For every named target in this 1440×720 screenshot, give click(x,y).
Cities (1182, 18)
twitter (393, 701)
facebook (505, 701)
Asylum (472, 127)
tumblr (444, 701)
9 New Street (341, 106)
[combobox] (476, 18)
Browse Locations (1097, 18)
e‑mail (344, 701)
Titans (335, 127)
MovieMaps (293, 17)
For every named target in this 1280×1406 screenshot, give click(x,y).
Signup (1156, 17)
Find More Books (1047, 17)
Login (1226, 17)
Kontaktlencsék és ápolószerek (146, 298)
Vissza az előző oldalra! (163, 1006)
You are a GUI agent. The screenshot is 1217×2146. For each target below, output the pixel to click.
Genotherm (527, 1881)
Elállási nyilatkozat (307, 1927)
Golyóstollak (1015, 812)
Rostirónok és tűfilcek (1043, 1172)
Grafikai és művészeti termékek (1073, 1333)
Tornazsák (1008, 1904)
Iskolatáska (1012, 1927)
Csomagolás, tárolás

* **YOUR TASK**: Please swap "click" for "tap" everywhere it occurs in the lines above, and write out all the lines again with nothing else changed.

* **FINAL ANSWER**:
For every named target in this 1440×720 screenshot, give tap(x,y).
Cities (1182, 18)
twitter (393, 701)
facebook (505, 701)
Asylum (472, 127)
tumblr (444, 701)
9 New Street (341, 106)
[combobox] (476, 18)
Browse Locations (1097, 18)
e‑mail (344, 701)
Titans (335, 127)
MovieMaps (293, 17)
For every named target in this 1280×1406 screenshot, give tap(x,y).
Signup (1156, 17)
Find More Books (1047, 17)
Login (1226, 17)
Kontaktlencsék és ápolószerek (146, 298)
Vissza az előző oldalra! (163, 1006)
You are a GUI agent. The screenshot is 1217×2146. For each target below, output the pixel to tap.
Genotherm (527, 1881)
Elállási nyilatkozat (307, 1927)
Golyóstollak (1015, 812)
Rostirónok és tűfilcek (1043, 1172)
Grafikai és művészeti termékek (1073, 1333)
Tornazsák (1008, 1904)
Iskolatáska (1012, 1927)
Csomagolás, tárolás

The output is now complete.